Taşeron Belediye İşçileri Birliği'nin, belediye şirketlerinde çalışan işçilerin tabandan doğan öz örgütlenmesi olduğunu belirten Şahin şu şekilde devam etti:
“Türkiye’de milyonlarca insanın sorunu olan taşeron işçilik kamu hizmetinde de yıllardır kanayan bir yara. 2017’de TÜRK-İŞ, HAK-İŞ ve DİSK’in de katılımıyla CHP Emek Büroları tarafından düzenlenen Taşeron İşçilik Çalıştayı’nda taşeronluğun çalışma yaşamını kuralsızlaştıran modern bir kölelik düzeni olduğu kabul edilmişti. Bu süre zarfında taşeron işçiler olarak örgütlenmemiz ve Toplu İş Sözleşmesi yapmamızın yolu açılmış olsa da kadrolu işçilerin yararlandığı haklardan hâlâ yararlanamıyoruz.”
Sermaye iktidarının 2018 yılında verdiği taşeronluğun biteceği sözünü tutmadığına dikkat çeken Şahin belediyelerde çalışan işçilerin çok azı kadro sahibiyken yüz binlercesinin taşeron olduğunu belirtti.
“Sendikacılara itirazımız var!”
Şahin şu şekilde devam etti:
“Şahsi çıkarlarını işçi sınıfının çıkarlarına üstün tutan ve çürümüş koltuklarında işçi aidatlarıyla semiren fakat greve çıktığımızda grev fonu yok demekten utanmayan, işçinin üç katı maaş alan sendikacılara itirazımız var.

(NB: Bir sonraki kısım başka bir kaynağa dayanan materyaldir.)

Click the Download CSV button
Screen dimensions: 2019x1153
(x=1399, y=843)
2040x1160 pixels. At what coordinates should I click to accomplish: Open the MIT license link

Kendi teşkilatı, kendi partisinin şube yönetimini ele geçirip kendi küçük iktidar alanını kurmaktan başka vizyonu olmayan, o küçücük iktidarı korumak için de aslan kesilen, ses çıkarıp itiraz eden temsilcileri tasfiye edip yerine kayyım atamaktan çekinmeyen sendika yöneticilerine boyun eğmeyi reddediyoruz.”
“Tahammülümüz kalmadı”
TABİB olarak çoğulcu işçi demokrasisinden yana olduklarını belirten Şahin şunları vurguladı:
“Seçimden seçime oy kullanmak değil, işyeri komiteleri vasıtasıyla tüm aşamalarda eşit söz ve karar hakkına sahip olmak istiyoruz. Kapitalizm-patriyarka ittifakından, her alanda ayrımcılıktan beslenen emek sömürüsüne tahammülümüz kalmadı. Köhne sendika tüzüklerini değiştireceğiz. Kapalı kapılar ardında, işçinin onay vermediği toplu iş sözleşmeleri imzalanmasına izin vermeyeceğiz. Toplu iş sözleşmesi müzakerelerinin herkese açık yapılmasını ve canlı yayınlanmasını istiyoruz. İşçi sınıfından saklayacak bir şeyi olan kimse o masaya oturmayacak. Sendikaların itibarını lekeleyen, eleştiri hakkını kullanan işçiler değil, şeffaflıktan uzak sendikaların, işçisi hesap sorduğunda hesap verememesidir.
Kimse hesap vermediği, veremediği için bu ekonomik krizin faturasını biz ödemeyeceğiz. Her geçen gün ağırlaşan yoksulluk, dayatılan adaletsiz istihdam koşullarını daha da net ortaya çıkardı. Bıçak kemiğe dayandı. Geçinemiyoruz ve tahammülümüz kalmadı.”
Kadro talebini yineleyen Şahin son olarak şunları ifade etti:
“Taleplerimiz net. İnsanca yaşama ve çalışma koşullarına sahip olmak istiyoruz ve bunu ayrımsız, kayıtsız, şartsız her işçi için istiyoruz. Haftalık 40 saat çalışma, 52 günlük tediye, 6 ayda bir güncellenecek gerçek enflasyon oranında zam, zorunlu emekliliğin kaldırılması, gerçek kadrolu istihdam ve tüm sendikalarda gerçek temsil, eşit temsil haklarımızı talep ediyoruz. Türkiye’nin dört bir yanında kamu hizmeti üreten yüz binlerce işçinin sözüdür bu!”